To compare the effectiveness and safety of ticagrelor versus prasugrel in preventing recurrent cardiovascular disease (CVD) and major bleeding events in patients with acute coronary syndrome (ACS). Retrospective cohort analysis. Truven Commercial and Medicare Supplemental claims database (2011-2016). Study consisted of adults with ACS who newly initiated ticagrelor or prasugrel within 7days of their first ACS diagnosis and had no prior use for at least 12months; after propensity score matching, 10,073 patients were in each group. The primary study outcomes, first occurrence of a recurrent nonfatal CVD event (composite of myocardial infarction and stroke) and occurrence of a major bleeding event, were compared between the ticagrelor and prasugrel groups. Secondary outcomes included occurrence of minor bleeding events, defined based on the presence of bleeding events in outpatient claims. Cox proportional hazards models after propensity score matching were used to obtain the hazard ratio (HR) and 95% confidence interval (CI).

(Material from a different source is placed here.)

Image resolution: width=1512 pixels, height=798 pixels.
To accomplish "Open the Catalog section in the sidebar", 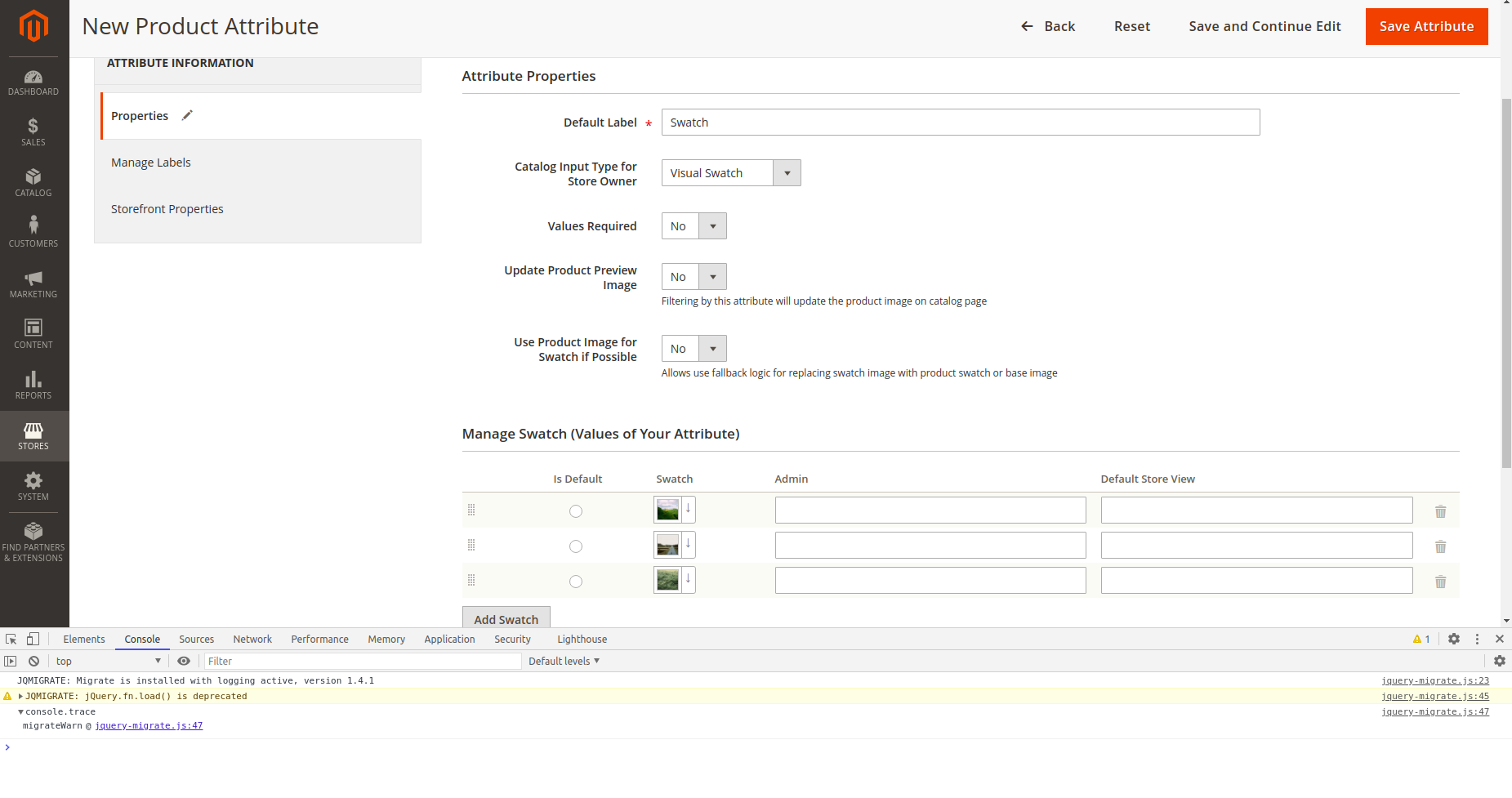I will [33, 182].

In the Cox proportional hazards model, the use of ticagrelor was associated with a decreased risk of recurrent nonfatal CVD events (HR 0.80, 95% CI 0.70-0.92) and major bleeding events (HR 0.54, 95% CI 0.41-0.70) compared with prasugrel. Additionally, the use of ticagrelor was associated with a lower risk of minor bleeding events compared with prasugrel (HR 0.71, 95% CI 0.65-0.78). In this population-based cohort of incident ACS patients, ticagrelor was associated with a reduced rate of recurrent nonfatal CVD events, major and minor bleeding events compared with prasugrel.